Rudi Gusnić

Personal information
- Full name: Rudi Gusnić Pуди Гуcнић
- Date of birth: 5 August 1971 (age 54)
- Place of birth: Gostivar, SFR Yugoslavia
- Height: 1.73 m (5 ft 8 in)
- Position: Midfielder

Youth career
- Sloga Kraljevo

Senior career*
- Years: Team / Apps / (Gls)
- Kolubara
- 1992–1995: Sloga Kraljevo
- 1995–2002: Čukarički / 160 / (10)
- 2002: Legia Warsaw / 1 / (0)
- 2003: Čukarički / 12 / (0)
- 2004: Ribnica Mionica

Managerial career
- Čukarički (assistant)
- 2007–: Čukarički (youth)

= Rudi Gusnić =

Macedonian-Serbian footballer and manager

Rudi Gusnić (Руди Гуснић, Руди Гусниќ; born 5 August 1971) is a Macedonian-Serbian football manager and former player.

==Club career==
Born in Gostivar, SR Macedonia, SFR Yugoslavia, he started his career at FK Sloga Kraljevo where he played in all youth levels.
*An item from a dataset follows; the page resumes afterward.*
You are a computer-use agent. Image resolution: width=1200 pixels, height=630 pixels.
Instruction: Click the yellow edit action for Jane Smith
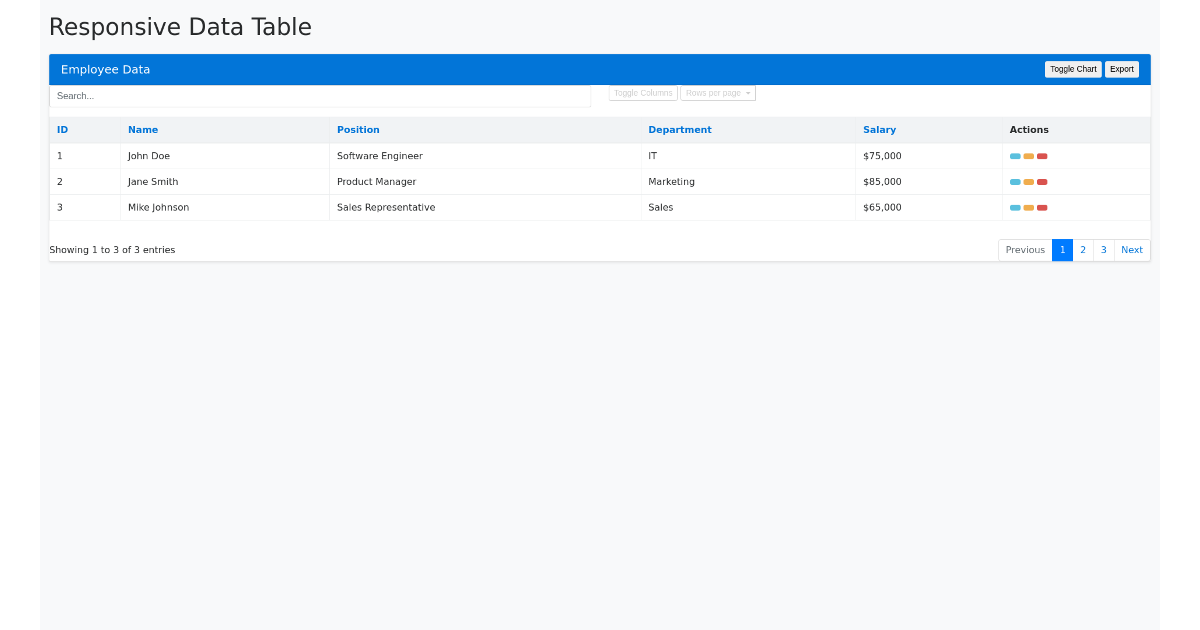point(1028,182)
As a senior, he debuted playing with FK Kolubara from where he moved in 1995 to Belgrade to play with FK Čukarički where he spent most of his career becoming one of the most charismatic players of the club. In 2002, he had a six-month spell with Polish side Legia Warsaw from where he returned to Čukarički where he played till near the end of his career. During his time at Legia Warsaw, Gusnić was reunited with coach Dragomir Okuka, who had previously managed him at Čukarički. His move to Poland came after attracting Okuka’s attention, and he made several appearances for the club before returning to Serbia. He finished his playing career playing with FK Ribnica Mionica during the second half of the 2003–04 season.

==Managerial career==
After retiring, he stayed at Čukarički, becoming the assistant manager of several club coaches, and, afterwards, since 2007, working as the main youth coach.